UN Special Session, 3-4 December 2020
At a special session of the United Nations General Assembly on Covid-19 on 3-4 December, it was reported that an agreement had been reached that all countries should have access to a Covid-19 vaccine and all countries should initially be able to vaccinate 20% of their populations. One government and UN body after another who spoke during those two long days called for the vaccines to be treated as a “global public good”, that is, free of charge to the public, fairly distributed and based on need.
A first step, said the People’s Vaccine Alliance, would be to support South Africa and India’s proposal to the World Trade Organization Council this week to waive intellectual property rights for Covid-19 vaccines, tests and treatments until everyone is protected.
However, on the morning of 9 December 2020, the BBC published the above headline. The report – from Amnesty International, Frontline AIDS, Oxfam and Global Justice Now and others – says poor countries are set to miss out, that there is not enough vaccine to go round being produced, and that pharmaceutical companies should share their technology to make sure more is produced.
Their analysis found that rich countries have bought enough doses to vaccinate their entire populations three times over if all the vaccines are approved for use. Canada, for example, has ordered enough vaccines to protect each Canadian five times. And even though rich nations represent just 14% of the world’s population, they have bought up 53% of the most promising vaccines so far, according to data from eight leading vaccine candidates in Phase 3 trials that have done substantial deals with countries worldwide.
Unless something changes dramatically, billions of people around the world will not receive a safe and effective vaccine for Covid-19 for years to come. Five of the 67 countries who may be left behind – Kenya, Myanmar, Nigeria, Pakistan and Ukraine – have reported nearly 1.5 million cases of Covid-19 between them.
The Pfizer/BioNTech vaccine has already received approval in the UK, and vaccinations began this week. It is likely to receive approval from other countries, including the US, within days. Two further vaccines, one from Moderna and one from Oxford University in partnership with AstraZeneca, are expected to submit or are awaiting regulatory approval. But yesterday the US criticised the Oxford/AstraZeneca vaccine trial data for reporting varying efficacy, so more trials are likely to be required. The Russian vaccine, Sputnik, has announced positive trial results, and four other candidates are in phase 3 clinical trials.

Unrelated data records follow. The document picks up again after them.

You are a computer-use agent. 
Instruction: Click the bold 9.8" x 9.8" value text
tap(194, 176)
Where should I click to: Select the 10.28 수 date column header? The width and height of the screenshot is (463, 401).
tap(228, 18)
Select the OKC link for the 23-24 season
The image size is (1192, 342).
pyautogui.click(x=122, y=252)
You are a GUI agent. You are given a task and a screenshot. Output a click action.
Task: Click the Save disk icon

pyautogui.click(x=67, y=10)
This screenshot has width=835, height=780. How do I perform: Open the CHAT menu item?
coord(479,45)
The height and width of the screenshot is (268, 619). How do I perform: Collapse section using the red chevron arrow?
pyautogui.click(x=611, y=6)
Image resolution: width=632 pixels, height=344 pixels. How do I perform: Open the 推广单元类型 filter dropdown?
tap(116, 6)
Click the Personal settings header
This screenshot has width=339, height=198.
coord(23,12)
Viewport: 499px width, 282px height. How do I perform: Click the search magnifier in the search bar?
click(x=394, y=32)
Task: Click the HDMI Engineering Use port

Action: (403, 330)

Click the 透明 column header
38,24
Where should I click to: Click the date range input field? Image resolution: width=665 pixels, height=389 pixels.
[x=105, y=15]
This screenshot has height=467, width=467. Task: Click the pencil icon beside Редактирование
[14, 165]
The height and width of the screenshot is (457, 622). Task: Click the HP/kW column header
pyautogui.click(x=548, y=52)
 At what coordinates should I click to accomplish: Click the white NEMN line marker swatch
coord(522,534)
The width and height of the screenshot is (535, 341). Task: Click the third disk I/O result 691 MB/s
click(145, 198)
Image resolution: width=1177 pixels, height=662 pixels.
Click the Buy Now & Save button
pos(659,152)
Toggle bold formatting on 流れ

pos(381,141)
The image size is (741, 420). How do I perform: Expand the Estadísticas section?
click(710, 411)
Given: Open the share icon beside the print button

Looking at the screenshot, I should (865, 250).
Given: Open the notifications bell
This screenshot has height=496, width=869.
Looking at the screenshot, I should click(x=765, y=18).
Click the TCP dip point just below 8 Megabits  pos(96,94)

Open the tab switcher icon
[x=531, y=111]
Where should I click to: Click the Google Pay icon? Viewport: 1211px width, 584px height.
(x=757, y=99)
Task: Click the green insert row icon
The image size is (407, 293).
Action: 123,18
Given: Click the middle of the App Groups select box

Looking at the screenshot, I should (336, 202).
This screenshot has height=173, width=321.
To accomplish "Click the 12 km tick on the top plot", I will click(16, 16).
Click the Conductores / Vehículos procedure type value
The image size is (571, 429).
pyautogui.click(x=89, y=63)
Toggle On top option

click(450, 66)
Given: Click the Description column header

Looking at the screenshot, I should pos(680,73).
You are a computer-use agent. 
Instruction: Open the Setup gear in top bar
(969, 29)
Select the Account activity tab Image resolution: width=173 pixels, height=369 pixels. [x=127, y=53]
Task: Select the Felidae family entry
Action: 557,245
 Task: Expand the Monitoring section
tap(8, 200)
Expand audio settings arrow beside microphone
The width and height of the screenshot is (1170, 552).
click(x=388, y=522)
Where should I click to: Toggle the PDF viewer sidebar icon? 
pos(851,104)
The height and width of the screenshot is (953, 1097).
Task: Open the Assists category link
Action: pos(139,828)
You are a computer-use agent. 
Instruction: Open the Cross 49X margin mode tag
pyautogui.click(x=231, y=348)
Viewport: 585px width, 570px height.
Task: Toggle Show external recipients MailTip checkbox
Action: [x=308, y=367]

So far, meanwhile, all of Moderna’s doses and 96% of Pfizer/BioNTech’s have been acquired by rich countries. In welcome contrast, Oxford/AstraZeneca have pledged to provide 64% of their doses to developing nations. But even if they scale up supply, it is thought they can reach only 18% of the world’s population in 2021 at most. Oxford/AstraZeneca deals have also mostly been made with some of the big developing countries like China and India, while the majority of developing countries have not done deals, perhaps because they thought they would have access to the COVAX pool of vaccines between them.
The People’s Vaccine Alliance is calling on all pharmaceutical corporations working on Covid-19 vaccines to openly share their technology and intellectual property so that billions more doses can be manufactured and made available to everyone who needs them. This can be done through COVAX, the World Health Organization Covid-19 technology access pool.
CALL TO ACTION
1. GLOBAL: Every civil society organisation that supports universal health coverage, global public health, equity of access to public health goods, the right to health and human rights, and leaving no one behind, should take action and make their voices heard in their countries and in all the regional and international forums they work in, in support of these agreed goals. The People’s Vaccine website is being revised as at 10-12-20 and by next week will include a list actions everyone can take to support these initiatives.
2. EUROPEAN UNION: In the European Union, a broad coalition of health worker trade unions, NGOs, activist groups, students’ associations and health experts have launched a European Citizens’ Initiative for a people’s vaccine. The Initiative would allow the coalition to introduce legislative proposals if they collect one million signatures. To date, 7,500+ have signed. We call on all EU member citizens to sign at the European Citizens’ Initiative website.